▶ **TASK MATERIAL**
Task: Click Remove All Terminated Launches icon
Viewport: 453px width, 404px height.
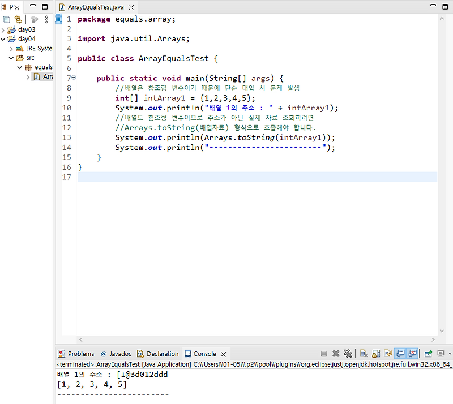Action: pyautogui.click(x=348, y=354)
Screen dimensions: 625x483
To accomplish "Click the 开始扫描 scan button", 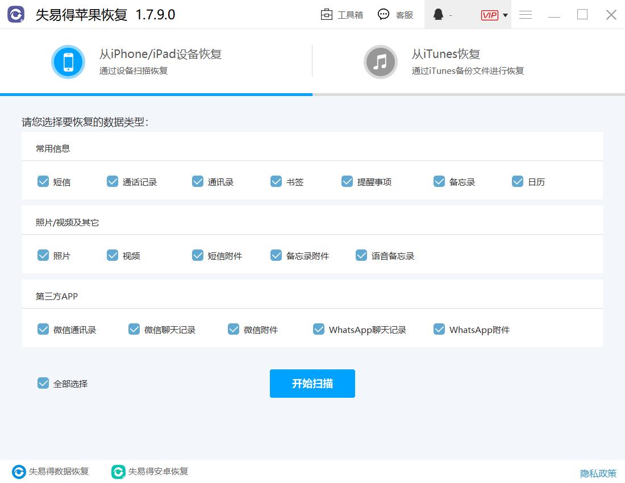I will pos(312,383).
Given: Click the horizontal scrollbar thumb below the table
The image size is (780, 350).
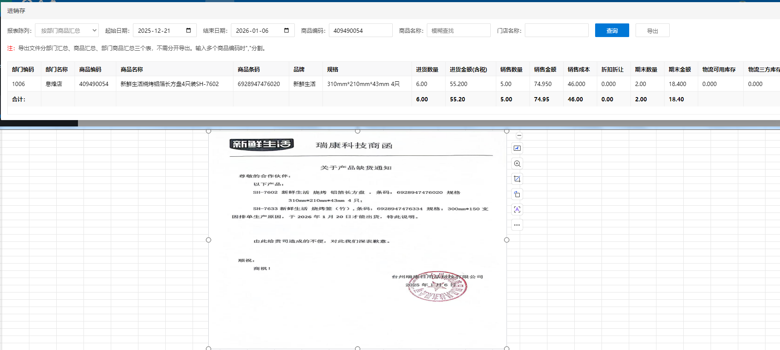Looking at the screenshot, I should (39, 123).
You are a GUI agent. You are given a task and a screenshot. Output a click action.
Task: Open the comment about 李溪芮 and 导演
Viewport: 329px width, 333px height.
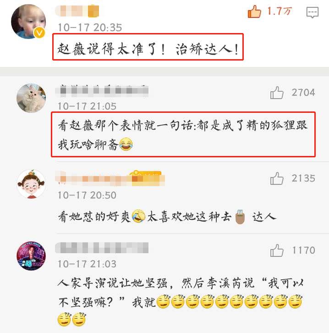pyautogui.click(x=181, y=301)
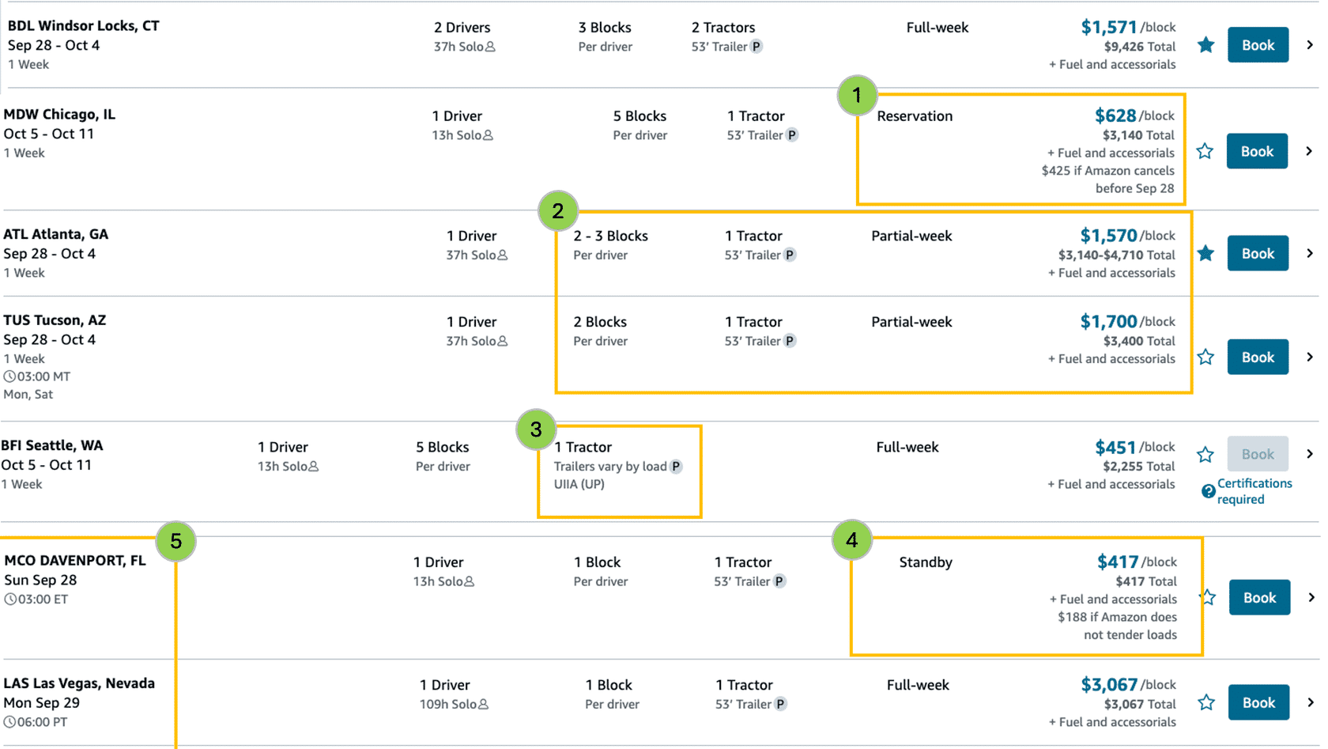Book the $628 per block Chicago reservation
The height and width of the screenshot is (749, 1328).
point(1257,151)
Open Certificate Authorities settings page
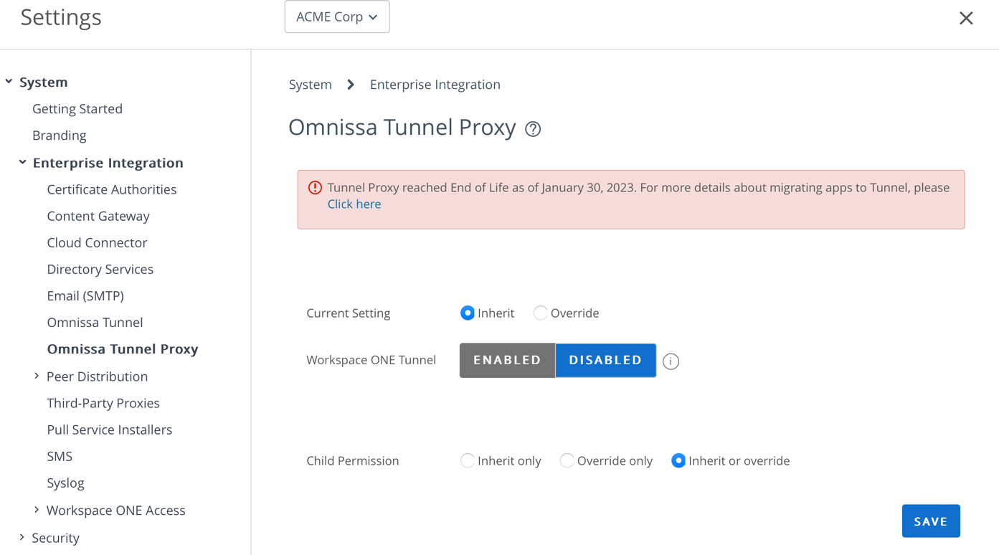 [x=111, y=189]
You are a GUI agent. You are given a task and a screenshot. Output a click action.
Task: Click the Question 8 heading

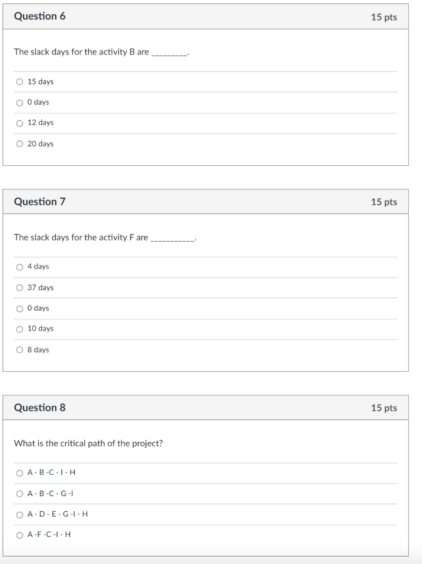click(40, 408)
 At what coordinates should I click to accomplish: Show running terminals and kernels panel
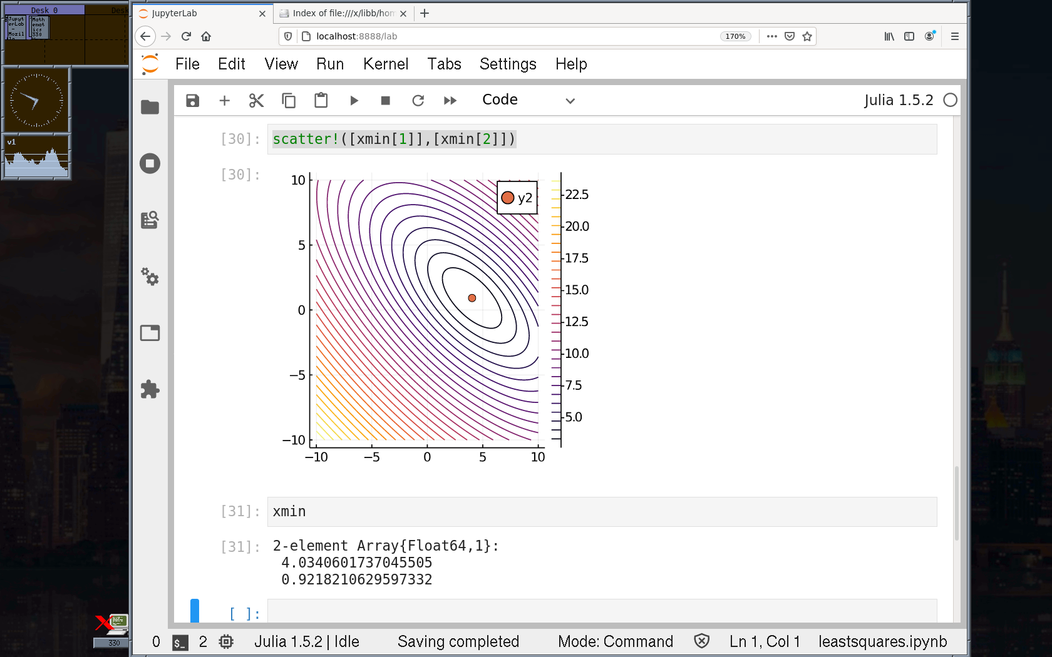[150, 164]
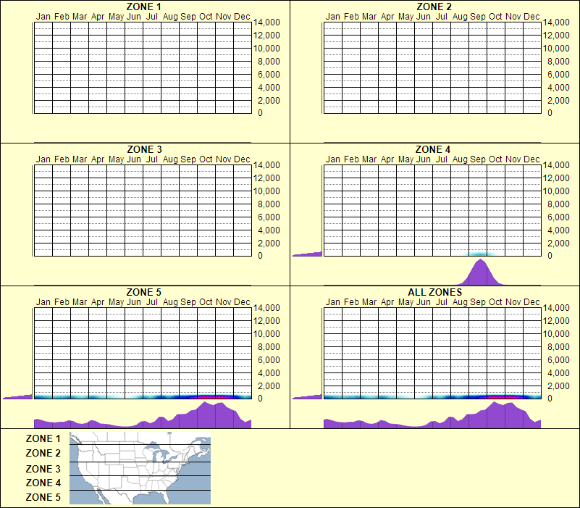Click the ZONE 2 band on the US map
Image resolution: width=580 pixels, height=508 pixels.
click(138, 454)
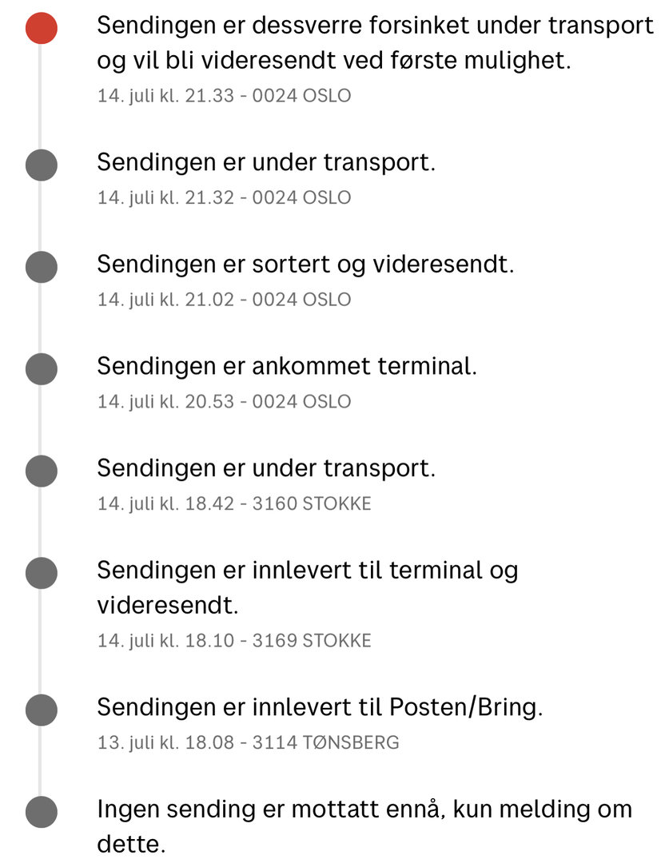Select the 'Sendingen er sortert og videresendt' text
Screen dimensions: 669x863
[305, 264]
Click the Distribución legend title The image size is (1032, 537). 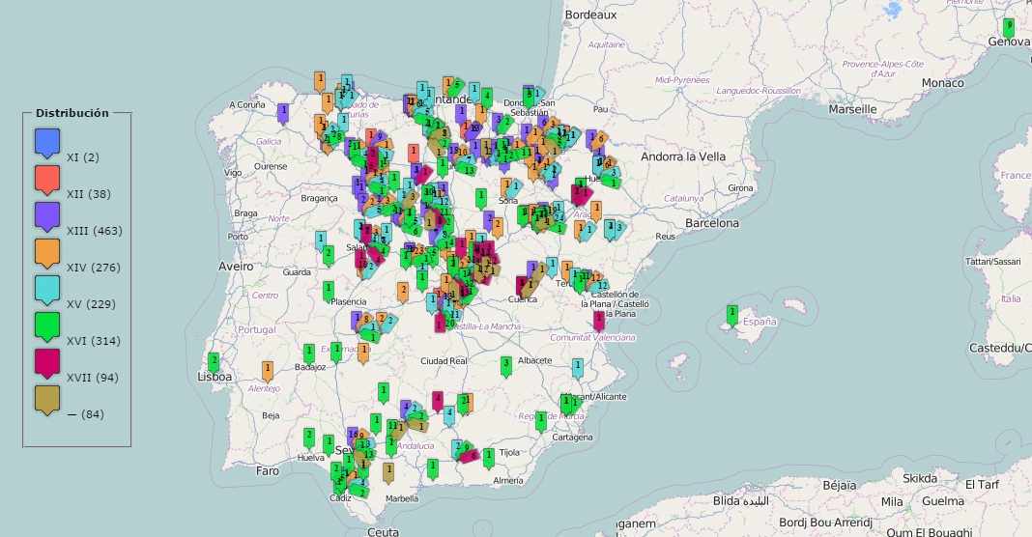click(x=72, y=113)
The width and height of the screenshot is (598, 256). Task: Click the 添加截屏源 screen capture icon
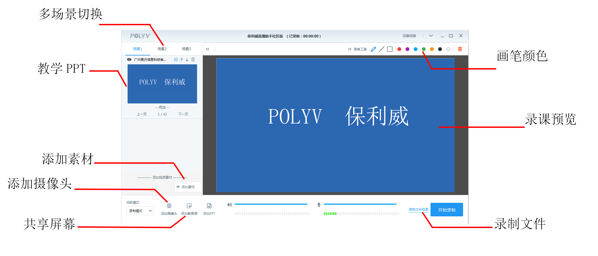pos(189,206)
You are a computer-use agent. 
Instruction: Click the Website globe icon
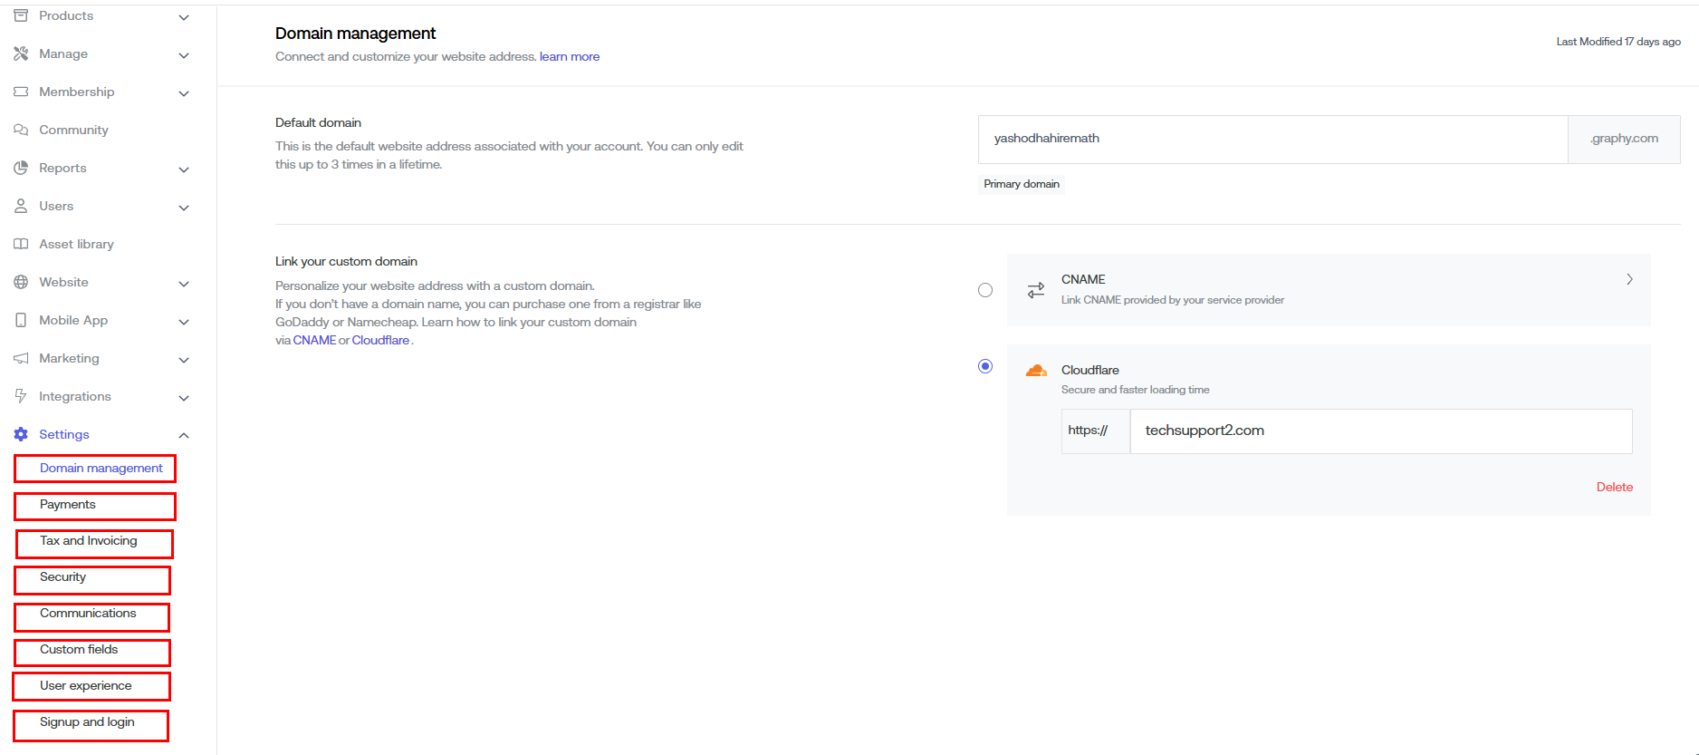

▶ **WHAT TO DO**
Do not include the pictures. Quote only the lines from the line with "The width and" through the end of the material, both ends included, exactly.

▶ **SOLUTION TO THE EXERCISE**
The width and height of the screenshot is (598, 256). Task: Click the 添加截屏源 screen capture icon
pos(189,206)
You are a computer-use agent. 
Instruction: Click the Website globe icon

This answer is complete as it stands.